At Tuesday morning’s county commission meeting, Gulf County Economic Development Coalition Director Jim McKnight shared the details of the export deal, an agreement between the Port St. Joe Port Authority and the Twin Rivers Company, based in Perry, Georgia, to export woody biomass to Honduras for the use of power generation.
“This is a great opportunity that has taken a long time coming, hopefully this is just the start we need to see more activity at the Port,” said Port Authority Chairman Guerry Magidson.
“We are back in the port business and as importantly, the timber business in Gulf County,” said McKnight. “The project will create around 10 onsite jobs at the port and upwards of 100 timber-related jobs inland, a number that would double Gulf County’s timber-related jobs.”
Clay Crosby, owner and CEO of Twin Rivers Company, Inc., said in the news release that “this is a long-term project that has been in the works for many years.
“The ability for Twin Rivers to bring an outlet for non-merchantable timber, such as the woody material left behind after Hurricane Michael devastated the Panhandle’s timberlands is certainly a sight for sore eyes,” Crosby said. “By creating a market for the woody biomass heavily located in the Gulf County area, we are able to help mitigate some of the high cleanup costs landowners are still dealing with throughout the area.”
Magidson said an agreement between Twin Rivers and The St. Joe Company, to lease an area on the western side of the port, will lead to starting improvements this week on the St. Joe bulkhead.
“They’re going to be doing the site work,” he said. “They’ll utilize part of the Arizona Chemical site to weigh the trucks.”
The wood being exported will originate from different landowners in the timber business.
“The majority of it is from wood lying on the ground, damaged from Hurricane Michael,” Magidson said.
Because there is still some damage from Hurricane Michael, and the fact that the port will need further dredging so harbor pilots are willing to escort larger barges in and out, the wood, after it is chipped onsite, will be taken to Tampa, and then relayed to Honduras.

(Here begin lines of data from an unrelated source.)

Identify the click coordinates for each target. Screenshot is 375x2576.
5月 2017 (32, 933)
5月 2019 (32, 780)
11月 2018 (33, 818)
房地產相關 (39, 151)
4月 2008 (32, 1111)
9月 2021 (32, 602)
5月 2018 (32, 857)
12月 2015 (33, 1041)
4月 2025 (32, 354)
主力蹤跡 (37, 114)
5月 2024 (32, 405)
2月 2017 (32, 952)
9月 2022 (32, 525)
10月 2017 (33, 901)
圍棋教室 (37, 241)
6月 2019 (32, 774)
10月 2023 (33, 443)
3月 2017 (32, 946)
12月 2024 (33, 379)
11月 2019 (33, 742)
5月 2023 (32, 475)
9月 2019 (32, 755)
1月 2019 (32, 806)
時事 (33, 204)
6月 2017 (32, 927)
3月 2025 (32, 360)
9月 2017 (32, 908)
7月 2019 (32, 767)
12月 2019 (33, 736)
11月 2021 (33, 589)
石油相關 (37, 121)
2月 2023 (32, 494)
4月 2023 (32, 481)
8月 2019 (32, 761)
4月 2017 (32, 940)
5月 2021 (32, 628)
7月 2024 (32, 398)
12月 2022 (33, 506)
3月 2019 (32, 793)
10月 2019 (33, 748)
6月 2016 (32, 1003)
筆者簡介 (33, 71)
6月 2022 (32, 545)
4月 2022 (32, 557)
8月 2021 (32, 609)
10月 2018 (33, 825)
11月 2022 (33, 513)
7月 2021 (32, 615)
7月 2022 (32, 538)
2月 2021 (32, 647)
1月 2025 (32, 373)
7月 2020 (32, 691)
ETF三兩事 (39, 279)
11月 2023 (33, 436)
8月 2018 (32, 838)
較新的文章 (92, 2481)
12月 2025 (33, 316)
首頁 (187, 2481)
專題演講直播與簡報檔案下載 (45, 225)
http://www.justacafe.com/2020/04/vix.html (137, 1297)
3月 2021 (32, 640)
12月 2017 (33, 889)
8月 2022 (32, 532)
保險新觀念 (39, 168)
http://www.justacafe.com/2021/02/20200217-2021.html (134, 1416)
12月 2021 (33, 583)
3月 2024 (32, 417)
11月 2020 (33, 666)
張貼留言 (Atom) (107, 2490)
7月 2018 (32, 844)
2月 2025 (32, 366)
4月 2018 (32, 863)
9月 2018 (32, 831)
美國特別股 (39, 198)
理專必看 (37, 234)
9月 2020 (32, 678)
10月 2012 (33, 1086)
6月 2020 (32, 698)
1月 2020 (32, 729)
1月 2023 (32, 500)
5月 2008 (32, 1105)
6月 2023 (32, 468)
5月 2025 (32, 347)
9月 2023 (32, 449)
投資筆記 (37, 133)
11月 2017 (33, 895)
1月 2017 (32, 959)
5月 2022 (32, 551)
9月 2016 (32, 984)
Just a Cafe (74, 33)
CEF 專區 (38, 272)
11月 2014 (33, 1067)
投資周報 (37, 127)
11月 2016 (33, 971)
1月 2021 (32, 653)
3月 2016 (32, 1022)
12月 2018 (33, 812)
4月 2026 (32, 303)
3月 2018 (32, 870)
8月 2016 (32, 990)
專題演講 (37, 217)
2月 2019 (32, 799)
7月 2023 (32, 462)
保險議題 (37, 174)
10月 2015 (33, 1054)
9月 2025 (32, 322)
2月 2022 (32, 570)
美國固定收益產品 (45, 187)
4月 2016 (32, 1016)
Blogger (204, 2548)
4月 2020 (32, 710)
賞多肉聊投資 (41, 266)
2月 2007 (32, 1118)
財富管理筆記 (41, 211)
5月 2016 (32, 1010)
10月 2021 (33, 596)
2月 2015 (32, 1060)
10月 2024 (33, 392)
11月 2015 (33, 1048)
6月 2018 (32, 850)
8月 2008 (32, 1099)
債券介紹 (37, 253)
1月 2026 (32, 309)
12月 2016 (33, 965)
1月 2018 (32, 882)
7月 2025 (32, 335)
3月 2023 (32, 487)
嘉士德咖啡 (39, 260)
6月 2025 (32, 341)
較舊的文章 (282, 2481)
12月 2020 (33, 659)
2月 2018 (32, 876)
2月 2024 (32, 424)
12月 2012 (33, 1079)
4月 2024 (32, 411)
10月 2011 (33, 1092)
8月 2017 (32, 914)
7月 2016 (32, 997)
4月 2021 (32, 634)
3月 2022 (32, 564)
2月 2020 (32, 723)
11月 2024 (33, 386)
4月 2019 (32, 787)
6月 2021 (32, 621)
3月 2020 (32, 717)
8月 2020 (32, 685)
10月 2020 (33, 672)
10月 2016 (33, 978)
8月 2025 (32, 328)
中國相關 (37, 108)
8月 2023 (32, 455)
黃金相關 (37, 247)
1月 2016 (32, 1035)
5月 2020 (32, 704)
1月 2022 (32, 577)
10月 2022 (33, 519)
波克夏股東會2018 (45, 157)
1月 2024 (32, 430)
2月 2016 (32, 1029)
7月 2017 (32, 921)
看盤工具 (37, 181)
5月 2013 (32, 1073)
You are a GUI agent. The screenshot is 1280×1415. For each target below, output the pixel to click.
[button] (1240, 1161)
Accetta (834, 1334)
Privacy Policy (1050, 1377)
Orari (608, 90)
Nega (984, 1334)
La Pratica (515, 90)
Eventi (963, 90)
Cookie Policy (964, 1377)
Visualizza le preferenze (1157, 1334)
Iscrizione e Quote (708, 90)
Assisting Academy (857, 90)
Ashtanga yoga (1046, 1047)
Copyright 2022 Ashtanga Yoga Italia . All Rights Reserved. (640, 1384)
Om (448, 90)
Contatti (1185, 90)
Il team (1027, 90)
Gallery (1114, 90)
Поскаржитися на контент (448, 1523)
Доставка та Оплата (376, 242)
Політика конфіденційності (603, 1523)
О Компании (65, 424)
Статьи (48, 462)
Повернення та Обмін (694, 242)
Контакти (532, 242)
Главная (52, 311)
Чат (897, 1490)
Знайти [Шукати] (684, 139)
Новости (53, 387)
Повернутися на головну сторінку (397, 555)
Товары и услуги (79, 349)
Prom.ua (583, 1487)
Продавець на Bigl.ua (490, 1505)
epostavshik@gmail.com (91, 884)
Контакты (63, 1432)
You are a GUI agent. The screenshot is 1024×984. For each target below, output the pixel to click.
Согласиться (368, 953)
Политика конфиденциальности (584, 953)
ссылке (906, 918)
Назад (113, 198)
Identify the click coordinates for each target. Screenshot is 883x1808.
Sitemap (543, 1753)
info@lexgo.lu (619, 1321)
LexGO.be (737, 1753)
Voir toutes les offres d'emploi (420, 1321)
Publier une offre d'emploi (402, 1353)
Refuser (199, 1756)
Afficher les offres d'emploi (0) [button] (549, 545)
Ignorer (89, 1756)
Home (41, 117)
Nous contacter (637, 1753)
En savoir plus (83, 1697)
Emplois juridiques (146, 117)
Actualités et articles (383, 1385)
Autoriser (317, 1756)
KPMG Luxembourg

“Until that’s done the harbor pilots won’t come in here,” Magidson said. “To get cargo ships you still need to dredge the shipping channel.”
McKnight said Twin Rivers is working on a plan to have the barges return to the United States with cargo, perhaps aggregate rock, adding to the cost-efficiency of the project.
He also noted that arrangements have been made to avoid trucks crossing U.S. 98 “and making what already exists a little more passable.
“They’ll come down the industrial road that diverges off of 71 seven miles north, that used to be the road that went to the paper mill,” said McKnight. “The idea iss to go under the existing overpass for the rail system.”
Magidson said the project will put a dent in the billions of dollars in damage to the Panhandle timber industry wreaked by Hurricane Michael.
“It’s timber that can’t be used for paper or logs or lumber,” he said. “Initially, this year they’ll probably ship around 100,000 metric tons. The overall plan will eventually be shipping 60,000 tons per month.”